Asomó los ojos levemente por la ventana, su padre sostenía las riendas de sombra, aguantaba un mazo en la otra mano sin dificultad alguna, como si de una caña se tratase. Sombra se agitaba nerviosa, sacudiendo con la cabeza las riendas. Los ojos de Crístian estaban hinchándose como un globo y enrojeciendo como las brasas de un fuego ya casi apagado, pero que revivía por la rabia. Secó las lágrimas que nacían de sus ojos y volvió a mirar al exterior, ahora la yegua estaba atada a un poste, y su padre sostenía el mazo con las dos manos, como el garrote de un primitivo pseudo hombre.

El mazo golpeo a sombra en una de sus patas traseras, a la altura de la cadera, el relincho de dolor se escucho en cien metros a la redonda, y se repitió en un eco terrorífico en cada uno de los pelos del aparato auditivo del chico, que ahora lloraba. El segundo golpe fue lo peor, el crujir de los huesos enfureció al chico. Su padre continuo ensañándose con la pobre bestia que moribunda esperaba el golpe final. De nuevo enarboló el mazo con la intención de asestar el último y mortal golpe.

_¡MONSTRUO!_ La voz sonó a la espalda del padre, que esbozando una sonrisa dejó caer el mazo sobre la cabeza de la yegua, aliviando por fin el sufrimiento de los últimos minutos.

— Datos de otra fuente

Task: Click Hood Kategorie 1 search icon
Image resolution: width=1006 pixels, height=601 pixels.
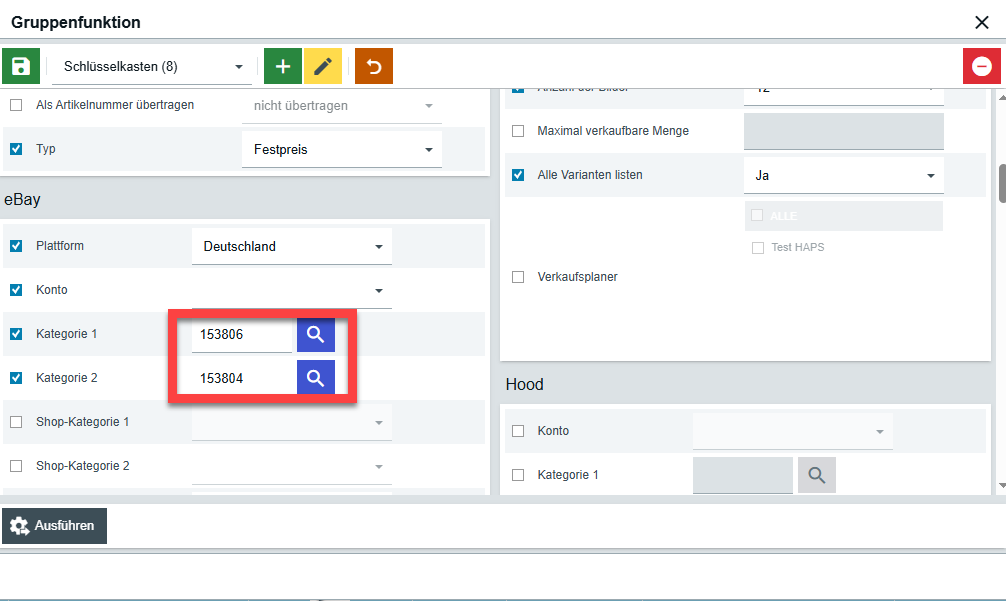Action: coord(816,475)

Crístian sostenía una escopeta de doble cañón, que anteriormente había sido usada por su padre, apuntaba con ella a ese hombre, con el pulso firme y una única idea. La cara de sorpresa de Tom era indescriptible, en una mueca desencajada entre sonrisa y lamento. Rodeando toda su parcela se podían ver a los vecinos, quietos bajo la lluvia, fantasmas observando inmóviles, impasibles. El disparo sonó de inmediato, casi sin tiempo para analizarlo, el cuerpo se desplomo como un saco ante la atónita mirada de media docena de personas, que corroboraron la versión del chico al día siguiente ante la policía con un cobertizo quemado y un hombre calcinado al ir a salvar a una yegua como respuesta a las preguntas.